The law of society can have no other foundation in any case than on the law of nature. “Do not that to another which thou wouldst not he should do unto thee,” is the great and universal principle of both throughout the earth; now, agreeably to this principle, can one man say to another: “Believe that which I believe, and which thou thyself canst not believe, or thou shalt die?” And yet this is what is every day said in Portugal, in Spain, and in Goa. In some other countries, indeed, they now content themselves with saying, “Believe as I do, or I will hold thee in abhorrence; believe like me, or I will do thee all the evil I can; wretch, thou art not of my religion, and therefore thou hast no religion at all, and oughtest to be held in execration by thy neighbors, thy city, and thy province.”
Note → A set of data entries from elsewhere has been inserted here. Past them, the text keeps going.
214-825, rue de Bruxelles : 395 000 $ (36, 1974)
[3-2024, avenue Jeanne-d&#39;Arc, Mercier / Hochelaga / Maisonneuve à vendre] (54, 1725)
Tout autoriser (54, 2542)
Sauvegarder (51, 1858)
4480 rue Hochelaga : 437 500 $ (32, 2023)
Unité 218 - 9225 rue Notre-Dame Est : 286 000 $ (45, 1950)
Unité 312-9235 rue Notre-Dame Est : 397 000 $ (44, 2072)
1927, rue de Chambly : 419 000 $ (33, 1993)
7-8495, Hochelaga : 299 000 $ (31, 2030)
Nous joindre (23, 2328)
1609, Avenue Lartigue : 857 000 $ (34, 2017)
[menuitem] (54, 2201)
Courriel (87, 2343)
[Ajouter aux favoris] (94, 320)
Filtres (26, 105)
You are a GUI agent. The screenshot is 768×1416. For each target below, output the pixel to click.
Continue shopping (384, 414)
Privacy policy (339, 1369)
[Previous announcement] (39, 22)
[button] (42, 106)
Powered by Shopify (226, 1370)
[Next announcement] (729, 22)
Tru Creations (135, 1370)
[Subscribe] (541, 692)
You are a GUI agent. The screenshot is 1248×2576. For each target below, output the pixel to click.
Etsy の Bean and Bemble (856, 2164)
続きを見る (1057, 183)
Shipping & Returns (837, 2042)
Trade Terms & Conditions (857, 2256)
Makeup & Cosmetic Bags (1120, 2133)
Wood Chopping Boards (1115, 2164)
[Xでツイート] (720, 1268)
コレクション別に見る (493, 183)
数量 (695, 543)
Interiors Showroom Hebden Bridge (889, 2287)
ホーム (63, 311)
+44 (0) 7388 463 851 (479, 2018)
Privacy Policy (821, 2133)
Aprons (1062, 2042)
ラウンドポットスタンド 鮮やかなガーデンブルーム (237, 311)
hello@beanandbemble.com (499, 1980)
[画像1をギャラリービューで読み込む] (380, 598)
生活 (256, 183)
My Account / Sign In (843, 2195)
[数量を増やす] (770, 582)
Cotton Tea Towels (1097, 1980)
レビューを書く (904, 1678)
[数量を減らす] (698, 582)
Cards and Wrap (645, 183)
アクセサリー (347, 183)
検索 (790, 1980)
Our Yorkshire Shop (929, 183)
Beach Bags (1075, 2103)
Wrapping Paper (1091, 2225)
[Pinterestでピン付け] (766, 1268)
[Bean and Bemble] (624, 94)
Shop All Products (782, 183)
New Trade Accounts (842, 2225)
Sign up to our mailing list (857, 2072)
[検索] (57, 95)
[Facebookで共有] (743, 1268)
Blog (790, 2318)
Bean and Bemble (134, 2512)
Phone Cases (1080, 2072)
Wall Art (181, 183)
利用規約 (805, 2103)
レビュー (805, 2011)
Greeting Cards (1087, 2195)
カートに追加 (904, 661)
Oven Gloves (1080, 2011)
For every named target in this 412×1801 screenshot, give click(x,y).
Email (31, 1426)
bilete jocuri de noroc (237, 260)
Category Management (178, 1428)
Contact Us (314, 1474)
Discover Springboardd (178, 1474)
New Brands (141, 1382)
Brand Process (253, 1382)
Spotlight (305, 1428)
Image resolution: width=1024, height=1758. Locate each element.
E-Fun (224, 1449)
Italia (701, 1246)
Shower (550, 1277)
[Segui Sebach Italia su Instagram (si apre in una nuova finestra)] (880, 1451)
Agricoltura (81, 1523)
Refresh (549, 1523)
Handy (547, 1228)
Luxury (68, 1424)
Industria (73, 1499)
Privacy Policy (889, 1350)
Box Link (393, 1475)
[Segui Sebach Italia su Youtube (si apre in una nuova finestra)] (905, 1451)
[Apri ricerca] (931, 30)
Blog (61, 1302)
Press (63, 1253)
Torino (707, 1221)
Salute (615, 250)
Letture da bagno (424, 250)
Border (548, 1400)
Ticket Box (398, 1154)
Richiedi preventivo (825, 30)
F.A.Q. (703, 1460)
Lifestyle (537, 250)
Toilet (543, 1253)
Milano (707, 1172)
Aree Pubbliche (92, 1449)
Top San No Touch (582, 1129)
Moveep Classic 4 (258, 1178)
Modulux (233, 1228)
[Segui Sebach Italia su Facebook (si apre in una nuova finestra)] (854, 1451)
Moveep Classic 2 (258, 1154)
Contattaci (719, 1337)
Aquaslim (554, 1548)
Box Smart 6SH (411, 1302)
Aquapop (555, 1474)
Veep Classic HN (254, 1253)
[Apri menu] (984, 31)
If the law of society directs such a conduct, the Japanese ought then to hold the Chinese in detestation; the latter the Siamese, who should persecute the inhabitants of the Ganges; and they fall upon those of India; the Mogul should put to death the first Malabar he found in his kingdom; the Malabar should poniard the Persian; the Persian massacre the Turk; and, all together, should fall upon us Christians, who have so many ages been cutting one another’s throats.

The law of persecution then is equally absurd and barbarous; it is the law of tigers; nay, it is even still more savage, for tigers destroy only for the sake of food, whereas we have butchered one another on account of a sentence or a paragraph.